§ EXERCISE DETAILS
Below are entries. Pull out all lines containing "word".

○ ○ ○ ○ ○

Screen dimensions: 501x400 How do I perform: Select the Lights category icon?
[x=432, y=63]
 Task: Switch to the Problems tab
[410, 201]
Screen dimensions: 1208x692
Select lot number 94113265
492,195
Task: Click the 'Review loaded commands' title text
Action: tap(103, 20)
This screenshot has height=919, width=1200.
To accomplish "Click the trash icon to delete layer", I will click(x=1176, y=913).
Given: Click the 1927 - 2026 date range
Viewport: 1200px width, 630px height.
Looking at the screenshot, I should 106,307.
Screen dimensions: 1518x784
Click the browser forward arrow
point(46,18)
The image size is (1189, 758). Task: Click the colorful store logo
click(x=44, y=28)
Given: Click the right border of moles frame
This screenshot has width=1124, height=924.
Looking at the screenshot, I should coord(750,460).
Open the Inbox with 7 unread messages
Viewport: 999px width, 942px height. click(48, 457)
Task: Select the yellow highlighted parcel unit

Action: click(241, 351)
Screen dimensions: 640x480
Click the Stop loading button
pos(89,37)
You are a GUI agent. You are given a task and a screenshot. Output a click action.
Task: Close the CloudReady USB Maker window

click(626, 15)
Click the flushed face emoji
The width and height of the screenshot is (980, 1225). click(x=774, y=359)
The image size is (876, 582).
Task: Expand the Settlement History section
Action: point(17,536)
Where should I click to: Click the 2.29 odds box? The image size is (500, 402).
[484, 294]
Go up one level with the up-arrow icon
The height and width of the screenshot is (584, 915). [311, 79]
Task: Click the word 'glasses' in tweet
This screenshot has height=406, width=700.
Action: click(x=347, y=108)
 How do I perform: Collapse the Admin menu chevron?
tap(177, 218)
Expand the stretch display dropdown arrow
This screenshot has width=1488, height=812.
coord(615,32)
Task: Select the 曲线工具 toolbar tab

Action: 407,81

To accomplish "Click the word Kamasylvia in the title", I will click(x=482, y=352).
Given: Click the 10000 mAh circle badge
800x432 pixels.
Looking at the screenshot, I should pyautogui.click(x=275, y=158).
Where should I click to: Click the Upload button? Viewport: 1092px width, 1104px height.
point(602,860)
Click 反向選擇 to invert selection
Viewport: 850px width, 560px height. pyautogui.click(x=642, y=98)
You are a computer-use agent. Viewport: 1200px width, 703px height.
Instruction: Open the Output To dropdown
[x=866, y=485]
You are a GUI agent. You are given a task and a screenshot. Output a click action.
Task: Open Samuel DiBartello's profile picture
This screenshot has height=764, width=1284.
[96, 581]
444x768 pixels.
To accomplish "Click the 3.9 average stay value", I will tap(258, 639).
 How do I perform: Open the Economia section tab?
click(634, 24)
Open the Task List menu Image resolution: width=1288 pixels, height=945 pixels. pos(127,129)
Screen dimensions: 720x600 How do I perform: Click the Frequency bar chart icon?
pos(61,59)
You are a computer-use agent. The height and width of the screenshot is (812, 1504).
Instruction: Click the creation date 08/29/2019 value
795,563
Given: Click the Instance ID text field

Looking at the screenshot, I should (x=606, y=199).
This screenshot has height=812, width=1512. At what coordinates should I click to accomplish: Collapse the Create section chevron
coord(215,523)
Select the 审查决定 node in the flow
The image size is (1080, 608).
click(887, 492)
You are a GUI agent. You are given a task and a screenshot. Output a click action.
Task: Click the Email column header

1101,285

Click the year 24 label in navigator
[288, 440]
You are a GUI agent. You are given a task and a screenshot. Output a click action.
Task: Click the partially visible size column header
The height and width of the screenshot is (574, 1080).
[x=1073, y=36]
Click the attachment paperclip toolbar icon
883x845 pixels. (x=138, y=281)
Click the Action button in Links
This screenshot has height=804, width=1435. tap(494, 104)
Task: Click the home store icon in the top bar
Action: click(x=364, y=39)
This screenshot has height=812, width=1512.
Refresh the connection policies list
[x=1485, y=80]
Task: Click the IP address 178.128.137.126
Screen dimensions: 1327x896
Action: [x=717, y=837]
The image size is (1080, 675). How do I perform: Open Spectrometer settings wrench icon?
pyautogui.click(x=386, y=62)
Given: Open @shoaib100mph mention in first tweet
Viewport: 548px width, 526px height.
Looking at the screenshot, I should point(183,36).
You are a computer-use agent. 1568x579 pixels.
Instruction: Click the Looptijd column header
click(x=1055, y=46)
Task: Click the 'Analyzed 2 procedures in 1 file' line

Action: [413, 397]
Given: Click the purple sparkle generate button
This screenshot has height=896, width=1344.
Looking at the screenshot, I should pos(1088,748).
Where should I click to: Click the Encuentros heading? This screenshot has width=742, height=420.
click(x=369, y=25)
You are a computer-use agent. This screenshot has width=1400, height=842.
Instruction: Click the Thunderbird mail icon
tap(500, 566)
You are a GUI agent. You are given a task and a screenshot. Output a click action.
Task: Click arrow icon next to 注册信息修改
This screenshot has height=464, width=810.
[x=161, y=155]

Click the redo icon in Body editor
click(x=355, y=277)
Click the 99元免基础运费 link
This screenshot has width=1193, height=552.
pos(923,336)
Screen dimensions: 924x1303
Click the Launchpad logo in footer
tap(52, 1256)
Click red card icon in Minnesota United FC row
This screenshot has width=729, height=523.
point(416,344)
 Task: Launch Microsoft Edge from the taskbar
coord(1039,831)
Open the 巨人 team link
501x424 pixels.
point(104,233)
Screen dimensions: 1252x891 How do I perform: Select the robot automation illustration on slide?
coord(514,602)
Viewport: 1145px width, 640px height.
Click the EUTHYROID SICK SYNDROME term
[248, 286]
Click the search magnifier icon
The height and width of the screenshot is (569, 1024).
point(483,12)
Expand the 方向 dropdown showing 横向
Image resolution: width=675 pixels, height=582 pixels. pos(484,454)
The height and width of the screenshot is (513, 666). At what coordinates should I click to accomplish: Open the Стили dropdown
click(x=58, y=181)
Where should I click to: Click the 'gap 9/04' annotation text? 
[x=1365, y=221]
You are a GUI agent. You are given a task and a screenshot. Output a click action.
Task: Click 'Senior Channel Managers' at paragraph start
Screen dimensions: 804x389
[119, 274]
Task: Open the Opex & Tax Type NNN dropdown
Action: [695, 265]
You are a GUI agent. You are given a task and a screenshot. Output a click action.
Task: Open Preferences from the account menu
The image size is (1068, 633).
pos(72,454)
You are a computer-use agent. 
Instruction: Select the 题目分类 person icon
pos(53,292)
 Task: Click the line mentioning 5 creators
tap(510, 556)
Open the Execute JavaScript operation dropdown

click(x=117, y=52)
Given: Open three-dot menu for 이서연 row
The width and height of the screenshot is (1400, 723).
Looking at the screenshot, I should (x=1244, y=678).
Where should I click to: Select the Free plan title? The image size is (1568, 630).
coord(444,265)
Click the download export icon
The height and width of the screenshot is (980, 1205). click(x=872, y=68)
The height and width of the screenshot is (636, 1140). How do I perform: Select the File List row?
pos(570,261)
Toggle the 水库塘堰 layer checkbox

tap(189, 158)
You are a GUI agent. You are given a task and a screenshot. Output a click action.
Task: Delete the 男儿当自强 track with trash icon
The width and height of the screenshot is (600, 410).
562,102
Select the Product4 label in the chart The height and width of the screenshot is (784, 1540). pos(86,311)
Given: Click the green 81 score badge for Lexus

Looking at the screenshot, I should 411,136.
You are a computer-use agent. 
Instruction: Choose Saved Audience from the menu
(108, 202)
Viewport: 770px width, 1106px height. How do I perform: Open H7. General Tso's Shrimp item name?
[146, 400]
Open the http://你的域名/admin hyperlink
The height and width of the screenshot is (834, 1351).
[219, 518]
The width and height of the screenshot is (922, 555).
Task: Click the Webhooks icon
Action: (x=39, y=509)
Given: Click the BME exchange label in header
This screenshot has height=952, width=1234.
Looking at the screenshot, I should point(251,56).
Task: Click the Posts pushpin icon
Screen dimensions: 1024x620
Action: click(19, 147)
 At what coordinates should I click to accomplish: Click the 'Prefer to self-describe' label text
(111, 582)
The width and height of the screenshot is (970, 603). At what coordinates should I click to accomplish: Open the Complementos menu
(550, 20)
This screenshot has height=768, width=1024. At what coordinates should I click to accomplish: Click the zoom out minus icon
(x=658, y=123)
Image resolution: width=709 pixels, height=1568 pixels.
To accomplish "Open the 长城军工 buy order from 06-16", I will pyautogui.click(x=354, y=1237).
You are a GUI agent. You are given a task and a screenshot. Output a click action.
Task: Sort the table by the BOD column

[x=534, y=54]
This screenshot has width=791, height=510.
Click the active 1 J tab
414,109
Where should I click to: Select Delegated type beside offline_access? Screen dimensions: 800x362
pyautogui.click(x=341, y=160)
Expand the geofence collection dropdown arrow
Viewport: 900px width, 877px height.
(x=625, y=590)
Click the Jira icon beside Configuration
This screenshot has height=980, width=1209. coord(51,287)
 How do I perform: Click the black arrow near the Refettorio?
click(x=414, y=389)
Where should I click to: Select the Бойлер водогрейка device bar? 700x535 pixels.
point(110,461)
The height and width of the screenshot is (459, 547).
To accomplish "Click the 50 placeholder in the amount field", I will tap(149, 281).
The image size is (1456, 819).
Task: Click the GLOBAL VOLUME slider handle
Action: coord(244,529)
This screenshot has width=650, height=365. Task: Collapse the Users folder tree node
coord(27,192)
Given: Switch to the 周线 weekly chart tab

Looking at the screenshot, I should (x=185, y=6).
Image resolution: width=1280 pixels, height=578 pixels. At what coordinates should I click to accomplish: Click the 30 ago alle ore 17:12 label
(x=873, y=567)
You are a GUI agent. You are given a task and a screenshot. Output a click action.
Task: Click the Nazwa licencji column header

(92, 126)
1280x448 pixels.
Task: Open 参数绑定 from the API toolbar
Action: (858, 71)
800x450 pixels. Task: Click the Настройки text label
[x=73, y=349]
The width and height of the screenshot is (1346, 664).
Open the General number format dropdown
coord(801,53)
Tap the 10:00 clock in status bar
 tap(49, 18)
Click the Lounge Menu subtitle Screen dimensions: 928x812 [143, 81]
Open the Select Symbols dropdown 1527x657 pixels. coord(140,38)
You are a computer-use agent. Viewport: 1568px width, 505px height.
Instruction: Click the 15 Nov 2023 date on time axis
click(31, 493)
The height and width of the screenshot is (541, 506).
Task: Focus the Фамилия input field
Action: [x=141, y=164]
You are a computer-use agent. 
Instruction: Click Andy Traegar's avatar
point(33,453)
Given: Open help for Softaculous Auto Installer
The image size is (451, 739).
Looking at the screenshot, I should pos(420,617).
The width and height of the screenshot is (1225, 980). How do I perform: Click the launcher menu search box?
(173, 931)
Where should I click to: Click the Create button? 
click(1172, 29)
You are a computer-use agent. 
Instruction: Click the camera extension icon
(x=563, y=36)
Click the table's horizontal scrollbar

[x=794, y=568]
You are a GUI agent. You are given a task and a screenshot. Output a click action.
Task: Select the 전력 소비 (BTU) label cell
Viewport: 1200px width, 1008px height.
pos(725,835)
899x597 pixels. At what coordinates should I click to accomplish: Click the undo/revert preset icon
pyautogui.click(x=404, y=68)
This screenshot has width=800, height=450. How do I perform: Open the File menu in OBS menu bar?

○ ○ ○ ○ ○

§ RESULT FOR THIS TASK
Task: Click the word 'glasses' in tweet
To accomplish "Click the word Kamasylvia in the title", I will click(x=482, y=352).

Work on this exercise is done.